Fantastic site! Thanks for posting.


----------



## Susie J (Sep 3, 2011)

Thank you very much- a great resource!


----------



## sunshine in PA (Jul 30, 2012)

Didn't know there could be so many knitted scarf patterns!! Thanks for the post.


----------



## kniton (Feb 23, 2011)

Love the "Design Your Own Scarf Pattern" one. Informative to read even if you're not actually designing your own scarf because it gives background information on pattern, stitches, sizes, etc. But also it makes scarf designing simple.


----------



## Pocahontas (Apr 15, 2011)

OMgosh! I've never SEEN such a long list of scarf patterns.

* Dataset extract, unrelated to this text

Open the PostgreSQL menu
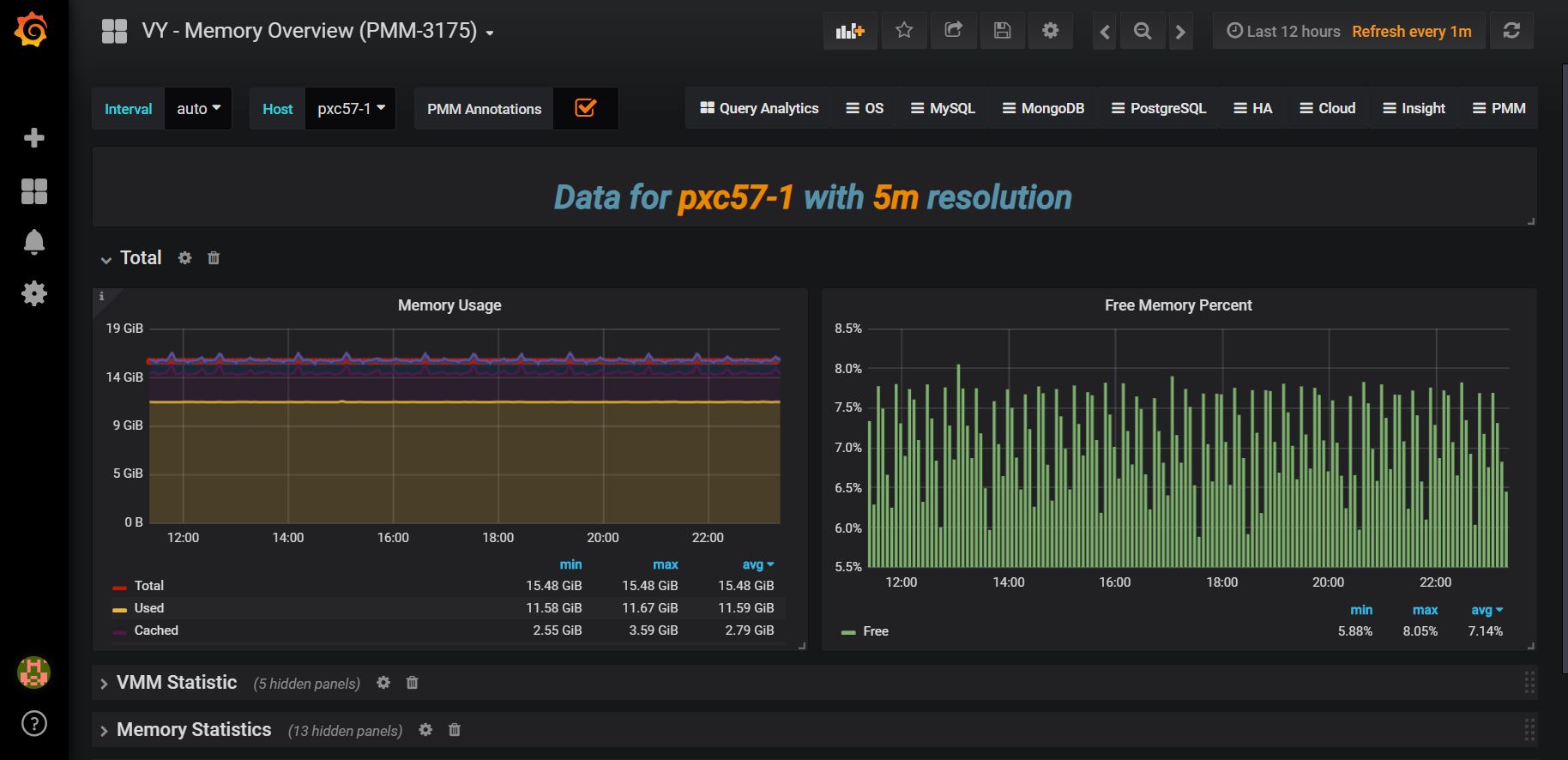Image resolution: width=1568 pixels, height=760 pixels. (x=1158, y=108)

Thank you for the link.


----------



## yelowdog (Feb 4, 2012)

If you can't find the one you want here, it's not available. Thanks for sharing this great site, it will take sometime to take a look, but worth the effort.


----------



## Bonnie7591 (Nov 15, 2011)

Thanks so much for sharing,.


----------



## vayankee (May 5, 2011)

What a terrific find! Thanks!


----------



## shelindo (Jul 1, 2011)

There is a hooded scarf pattern there that I really like! Bookmarked!!!


----------



## run4fittness (May 22, 2011)

thanks for the link. bookmarked to go back to later!


----------



## lotsagramgram (May 7, 2012)

Certainly hit the motherload there. Thanks!


----------



## Fialka (Mar 4, 2011)

Thank you very much,- it is a great place to find whatever I don't remember anymore ! With age it is so confusing !.. But I love to knit & crochet, and give as gifts too ! Thank you again !


----------